3. Shooting a man's hand off, going to get a sledgehammer and then beating him to death with it. The other two you could be forgiven for not noticing in the melee, but this is nasty.
We needed this. It's the whole point of RoboCop. The fact that they're managing to combine it with something more nuanced and human is just the icing on the cake. I also enjoyed the relationship between the RoboCops, which is polite and courteous even when they're blasting away at each other. "Nice shooting." "Thank you."
This time there's even comparatively little stupidity, which is nice. The only thing that made me roll my eyes was both Kevin Jubinville and Maria Del Mar doing crucial demos (to foreign buyers and to OCP's board of directors respectively) for which they hadn't planned, hadn't prepared and had no idea what they were showing. How did these people survive in business? I suppose the in-fiction reason would be that Jubinville's a megalomaniac idiot, while Del Mar had presumably been planning to throw Anthony Lemke to the wolves had anything gone wrong. It's still dumb, though. Oh, and "all died of simultaneous heart attacks"... come on, really? Was that the best excuse he could think of? I can only think that this is his way of posting a signpost saying "I killed them all, ha ha ha."
One curiosity, incidentally, involves the animated show we've seen in TV clips in the last two episodes. These are taken from real anime, made by Toei Company in Japan. They've done a couple of anime inspired by RoboCop. Mobile Detective Jiban in 1989 was a policeman revived as a crime-fighting cyborg, then Special Investigator Robot Janperson in 1993 had a RoboCop-like head design.
I like it. It's still going strong for me.
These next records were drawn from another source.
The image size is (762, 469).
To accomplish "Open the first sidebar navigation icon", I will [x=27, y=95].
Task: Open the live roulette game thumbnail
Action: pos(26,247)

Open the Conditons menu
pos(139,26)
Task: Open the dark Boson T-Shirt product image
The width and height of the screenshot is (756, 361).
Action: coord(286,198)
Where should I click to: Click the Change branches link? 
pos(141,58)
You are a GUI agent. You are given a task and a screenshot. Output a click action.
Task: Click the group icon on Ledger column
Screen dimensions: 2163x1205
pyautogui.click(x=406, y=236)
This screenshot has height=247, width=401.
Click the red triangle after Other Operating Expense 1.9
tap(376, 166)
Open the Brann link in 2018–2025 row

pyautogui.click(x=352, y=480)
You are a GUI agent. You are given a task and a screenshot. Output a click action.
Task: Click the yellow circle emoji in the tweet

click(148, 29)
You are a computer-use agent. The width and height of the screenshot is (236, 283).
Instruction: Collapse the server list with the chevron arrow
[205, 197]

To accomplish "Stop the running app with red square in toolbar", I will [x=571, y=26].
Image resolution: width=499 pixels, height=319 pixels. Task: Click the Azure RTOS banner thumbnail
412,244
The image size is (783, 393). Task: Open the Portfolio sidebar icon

The father-son stuff at the climax is more sentimental and hence less powerful than it might have been, perhaps because American scriptwriters can give me the impression of thinking that the words "father" and "son" have magical powers. Disney's Hercules, Joss Whedon's Angel... yeah, right. It's still a good scene, though. We'd been waiting for it and it's approximately what we'd been hoping for. It does the job. Overall, I'm far more impressed by this mini-series than I'd expected, seeing enough subtlety and power in it that I don't mind its occasional idiot hiccups. It's serving the franchise's themes well, but also bringing new ones that I hadn't expected and making them work. Assuming they don't mess it all up in part four
, this deserves to be much better known.
"Can we trust him?" "He's my friend."